I've recently been talking to 2 girls around my age who also have RA so it's nice to have someone to connect with and share experiences and tips with while I deal with this disease. I hope that they will turn into friendships. I wish there were more support groups in my area. So far I've found one but most of the meetings they have been having are about an hour drive. I do plan on going to at least one cause it'd be nice to talk to some people in person. & on the meetup website they seem very welcoming!
My Appt with my Rheumy is coming up soon, Feb 24th, & on the same day I'll get my blood drawn again. I plan on asking him more questions. Maybe he will know some support groups in my area, I also want to know more about biological medications & I'm looking forward to getting off Prednisone. I've still be sore every now and then but he said it would take a few months before the Methotrexate kicks in which is why I'm still on Prednisone.
My depression is off and on lately, just trying to deal with life. Some days are better then others & I cling to the people/things that do make me happy. It's what keeps me sane really. I've been spending more time with friends & I think it's been helping a lot. So that's good at least. I'm not asking for things to get better, I just want it to all be stable.
Thursday, February 4, 2010
You may have just heard the news of me being diagnosed with rheumatoid arthritis, and while I know you feel the need to comfort me, please give me some space. Right now I just need time to process what I have just been told. Right now I can’t even get my own thoughts straight, let alone explain this disease to you. I just need some time.
You may see the look of pure terror on my face or see it in my eyes. Right now I AM terrified. If you feel the need to comfort me please don’t say things like “it’s going to be alright,” because, to me, it isn’t. I have just been told that I will live the rest of my life with a painful, crippling, incurable disease. That’s not alright. I have just been told that the plans I have made for my future may never happen. I’m not alright.
I have just been told that my family is destined to see me, at times, unable to walk or feed myself. You’re not alright. Everything is NOT alright. Please do not tell me right now that I have to fight this disease. While it may be the best thing you can say, I cannot, at this time, begin to wrap my head around how to fight this awful, incurable disease. Right now I do not feel strong enough to fight. I feel beat down and kicked around by this disease. Right now I feel so weak, so please just give me time to build up my strength.

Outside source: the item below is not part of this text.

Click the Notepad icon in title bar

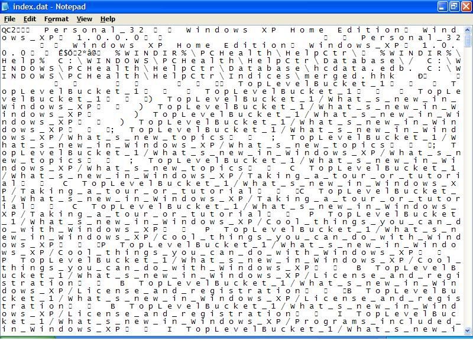[x=7, y=6]
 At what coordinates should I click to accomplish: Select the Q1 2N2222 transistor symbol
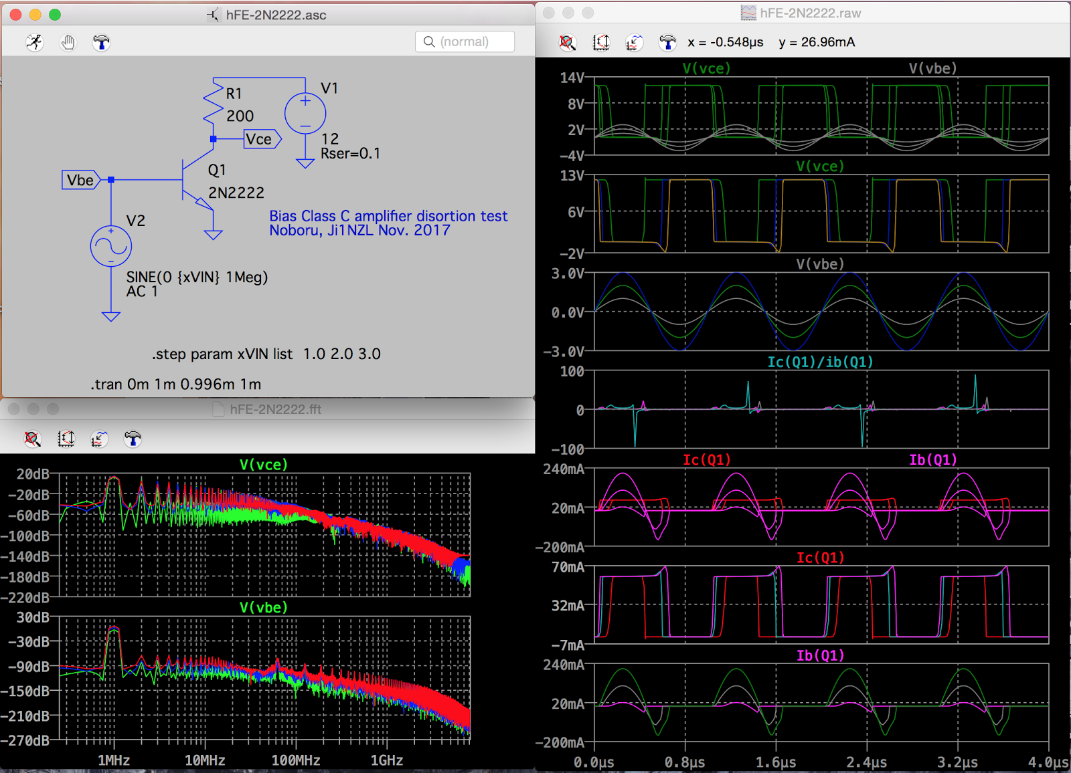191,181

Please understand my depression. I know this will be difficult for you, but you must understand that in just a few words spoken by my doctor my life has changed forever. There may be many days that I just want to lay in bed and cry. Please don’t worry about me, I am just mourning that life I had expected to live. And I’m so tired, as this has all been too much for me as well. Besides, the tears make me stronger and more able to fight.

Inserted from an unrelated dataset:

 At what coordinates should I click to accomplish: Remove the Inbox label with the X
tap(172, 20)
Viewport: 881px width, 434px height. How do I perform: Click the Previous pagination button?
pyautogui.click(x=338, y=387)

I want you to know that I am not mad or angry at you in any way, and apologize in advance if I have harsh words. Right now I resent being sick and I may even resent that fact that you are healthy. Please don’t take this personally, as I am learning how to deal with these new feelings. You may think that I am a bit too bitter, but please understand that watching people get up and about while worrying if I will even be able to make it out of bed in the morning, or take a shower, or brush my teeth by myself does make a person a tad bit bitter."